You are viewing a plain text version of this content. The canonical link for it is here.
Posted to commits@airflow.apache.org by di...@apache.org on 2020/11/05 22:53:00 UTC

[airflow] branch master updated: Add ability to specify pod_template_file in executor_config (#11784)

This is an automated email from the ASF dual-hosted git repository.

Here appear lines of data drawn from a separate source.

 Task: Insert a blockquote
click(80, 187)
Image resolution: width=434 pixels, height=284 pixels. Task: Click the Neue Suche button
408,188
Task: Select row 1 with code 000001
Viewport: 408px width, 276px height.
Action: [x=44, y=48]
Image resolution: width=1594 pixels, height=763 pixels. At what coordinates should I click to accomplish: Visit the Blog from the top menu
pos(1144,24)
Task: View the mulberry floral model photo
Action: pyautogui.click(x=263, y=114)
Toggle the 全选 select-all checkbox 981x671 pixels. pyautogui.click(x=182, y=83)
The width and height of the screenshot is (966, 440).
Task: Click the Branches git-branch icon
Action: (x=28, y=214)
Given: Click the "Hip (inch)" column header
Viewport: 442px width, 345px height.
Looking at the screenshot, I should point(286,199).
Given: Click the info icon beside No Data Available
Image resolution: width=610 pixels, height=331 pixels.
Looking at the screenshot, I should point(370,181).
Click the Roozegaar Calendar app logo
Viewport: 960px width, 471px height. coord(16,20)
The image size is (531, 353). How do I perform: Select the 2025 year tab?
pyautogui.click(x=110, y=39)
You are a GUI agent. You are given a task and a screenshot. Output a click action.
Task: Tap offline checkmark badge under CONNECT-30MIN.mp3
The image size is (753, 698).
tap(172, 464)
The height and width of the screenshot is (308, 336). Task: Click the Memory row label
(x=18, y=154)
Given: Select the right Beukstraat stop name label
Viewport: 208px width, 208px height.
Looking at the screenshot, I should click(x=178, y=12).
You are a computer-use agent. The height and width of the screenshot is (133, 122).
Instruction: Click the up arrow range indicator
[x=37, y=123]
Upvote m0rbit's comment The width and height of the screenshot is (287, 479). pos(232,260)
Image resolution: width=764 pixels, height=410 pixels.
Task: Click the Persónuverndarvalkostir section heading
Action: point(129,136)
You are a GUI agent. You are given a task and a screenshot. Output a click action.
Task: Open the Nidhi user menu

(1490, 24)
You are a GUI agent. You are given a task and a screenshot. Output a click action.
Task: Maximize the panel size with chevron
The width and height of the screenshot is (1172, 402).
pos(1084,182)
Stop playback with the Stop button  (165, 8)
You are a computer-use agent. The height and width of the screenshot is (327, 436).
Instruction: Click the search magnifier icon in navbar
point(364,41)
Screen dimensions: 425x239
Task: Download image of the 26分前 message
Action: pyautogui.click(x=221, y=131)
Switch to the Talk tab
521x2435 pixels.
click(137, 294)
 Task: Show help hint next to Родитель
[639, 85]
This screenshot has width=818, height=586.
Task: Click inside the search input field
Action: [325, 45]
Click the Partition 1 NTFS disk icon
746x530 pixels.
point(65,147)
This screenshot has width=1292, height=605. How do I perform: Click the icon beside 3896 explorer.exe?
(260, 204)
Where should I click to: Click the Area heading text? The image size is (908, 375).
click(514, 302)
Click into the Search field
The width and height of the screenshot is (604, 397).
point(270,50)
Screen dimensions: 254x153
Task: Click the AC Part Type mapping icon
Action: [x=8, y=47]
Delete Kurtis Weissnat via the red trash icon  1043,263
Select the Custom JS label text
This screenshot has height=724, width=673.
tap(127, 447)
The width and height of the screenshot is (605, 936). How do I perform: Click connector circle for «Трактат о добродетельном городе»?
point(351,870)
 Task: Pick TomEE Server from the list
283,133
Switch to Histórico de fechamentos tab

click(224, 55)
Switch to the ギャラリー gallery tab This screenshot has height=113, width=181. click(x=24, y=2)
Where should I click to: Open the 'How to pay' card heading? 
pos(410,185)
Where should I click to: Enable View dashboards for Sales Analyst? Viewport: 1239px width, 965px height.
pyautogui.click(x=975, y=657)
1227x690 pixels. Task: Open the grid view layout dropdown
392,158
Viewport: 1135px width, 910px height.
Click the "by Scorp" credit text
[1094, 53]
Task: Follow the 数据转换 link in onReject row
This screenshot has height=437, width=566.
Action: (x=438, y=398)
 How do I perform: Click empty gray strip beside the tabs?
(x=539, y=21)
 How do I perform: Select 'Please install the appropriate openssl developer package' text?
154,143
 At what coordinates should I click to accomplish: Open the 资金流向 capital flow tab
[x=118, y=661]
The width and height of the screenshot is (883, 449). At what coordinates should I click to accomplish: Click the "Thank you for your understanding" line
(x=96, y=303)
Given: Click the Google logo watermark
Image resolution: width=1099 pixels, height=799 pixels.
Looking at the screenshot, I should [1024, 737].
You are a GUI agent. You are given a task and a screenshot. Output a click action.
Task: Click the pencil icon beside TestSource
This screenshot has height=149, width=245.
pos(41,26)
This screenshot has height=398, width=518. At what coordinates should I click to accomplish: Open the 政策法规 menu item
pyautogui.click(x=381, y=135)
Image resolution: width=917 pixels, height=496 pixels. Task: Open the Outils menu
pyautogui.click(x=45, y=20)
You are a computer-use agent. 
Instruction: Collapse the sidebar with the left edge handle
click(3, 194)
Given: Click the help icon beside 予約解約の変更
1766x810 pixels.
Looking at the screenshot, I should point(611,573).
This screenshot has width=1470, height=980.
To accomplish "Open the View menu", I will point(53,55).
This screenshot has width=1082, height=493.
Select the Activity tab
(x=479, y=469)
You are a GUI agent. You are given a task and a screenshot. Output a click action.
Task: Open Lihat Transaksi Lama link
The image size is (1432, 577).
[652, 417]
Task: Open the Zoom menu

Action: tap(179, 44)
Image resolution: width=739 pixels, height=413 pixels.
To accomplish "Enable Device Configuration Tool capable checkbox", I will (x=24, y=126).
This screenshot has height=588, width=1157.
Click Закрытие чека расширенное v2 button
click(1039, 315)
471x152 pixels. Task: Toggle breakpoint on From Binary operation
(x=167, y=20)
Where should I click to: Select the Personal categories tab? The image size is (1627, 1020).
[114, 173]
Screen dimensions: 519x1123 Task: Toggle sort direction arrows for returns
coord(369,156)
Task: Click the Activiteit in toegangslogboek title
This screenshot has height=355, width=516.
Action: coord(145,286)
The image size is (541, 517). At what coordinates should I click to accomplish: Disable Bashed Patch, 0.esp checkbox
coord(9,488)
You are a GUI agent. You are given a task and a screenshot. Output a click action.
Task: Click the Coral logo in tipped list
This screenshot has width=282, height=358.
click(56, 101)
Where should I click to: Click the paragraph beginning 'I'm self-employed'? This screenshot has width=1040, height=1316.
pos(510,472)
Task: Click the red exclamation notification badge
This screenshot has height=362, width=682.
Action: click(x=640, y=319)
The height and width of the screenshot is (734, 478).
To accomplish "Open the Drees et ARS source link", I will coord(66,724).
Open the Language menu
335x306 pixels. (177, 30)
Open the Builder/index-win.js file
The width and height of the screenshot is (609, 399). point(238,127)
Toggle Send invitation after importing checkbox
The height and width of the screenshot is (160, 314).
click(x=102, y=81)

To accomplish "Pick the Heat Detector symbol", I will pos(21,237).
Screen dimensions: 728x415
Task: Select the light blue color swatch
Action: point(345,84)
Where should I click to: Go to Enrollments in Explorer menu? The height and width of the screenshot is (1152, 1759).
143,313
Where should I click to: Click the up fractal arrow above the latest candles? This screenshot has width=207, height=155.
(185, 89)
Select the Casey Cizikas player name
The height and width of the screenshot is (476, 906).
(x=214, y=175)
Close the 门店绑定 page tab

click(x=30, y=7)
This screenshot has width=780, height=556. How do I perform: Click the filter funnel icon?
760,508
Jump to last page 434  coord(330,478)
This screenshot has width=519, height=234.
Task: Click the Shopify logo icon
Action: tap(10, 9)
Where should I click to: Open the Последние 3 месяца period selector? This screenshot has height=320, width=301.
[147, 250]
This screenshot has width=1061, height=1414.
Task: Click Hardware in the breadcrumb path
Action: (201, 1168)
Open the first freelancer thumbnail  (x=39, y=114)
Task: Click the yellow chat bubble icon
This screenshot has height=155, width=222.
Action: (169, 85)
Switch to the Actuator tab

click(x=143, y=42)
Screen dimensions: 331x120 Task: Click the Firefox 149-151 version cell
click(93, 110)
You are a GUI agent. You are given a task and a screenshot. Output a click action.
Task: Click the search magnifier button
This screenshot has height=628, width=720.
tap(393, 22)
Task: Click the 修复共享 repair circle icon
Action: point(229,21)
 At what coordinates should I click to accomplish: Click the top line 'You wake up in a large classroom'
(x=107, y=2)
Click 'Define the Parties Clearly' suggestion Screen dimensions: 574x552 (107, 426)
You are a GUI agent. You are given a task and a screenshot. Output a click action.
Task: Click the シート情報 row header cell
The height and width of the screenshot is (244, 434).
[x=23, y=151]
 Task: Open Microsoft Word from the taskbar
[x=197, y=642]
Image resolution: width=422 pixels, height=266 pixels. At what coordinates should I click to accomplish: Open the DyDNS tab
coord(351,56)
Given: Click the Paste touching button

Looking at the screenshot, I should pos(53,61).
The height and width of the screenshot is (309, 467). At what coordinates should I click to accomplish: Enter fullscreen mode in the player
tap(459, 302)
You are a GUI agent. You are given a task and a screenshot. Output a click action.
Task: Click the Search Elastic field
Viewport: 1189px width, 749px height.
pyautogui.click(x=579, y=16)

dimberman pushed a commit to branch master
in repository https://gitbox.apache.org/repos/asf/airflow.git


The following commit(s) were added to refs/heads/master by this push:
     new 68ba54b  Add ability to specify pod_template_file in executor_config (#11784)
68ba54b is described below

commit 68ba54bbd5a275fba1a126f8e67bd69e5cf4b362
Author: Daniel Imberman <da...@gmail.com>
AuthorDate: Thu Nov 5 14:48:05 2020 -0800

    Add ability to specify pod_template_file in executor_config (#11784)
    
    * Add pod_template_override to executor_config
    
    Users will be able to override the base pod_template_file on a per-task
    basis.
    
    * change docstring
    
    * fix doc
    
    * fix static checks
    
    * add description
---
 .../example_kubernetes_executor_config.py          | 12 ++++++++
 airflow/executors/kubernetes_executor.py           | 34 +++++++++++++++++-----
 chart/requirements.lock                            |  6 ++--
 docs/executor/kubernetes.rst                       | 10 ++++++-
 tests/executors/test_kubernetes_executor.py        | 14 +++++++++
 tests/www/test_views.py                            |  5 +++-
 6 files changed, 69 insertions(+), 12 deletions(-)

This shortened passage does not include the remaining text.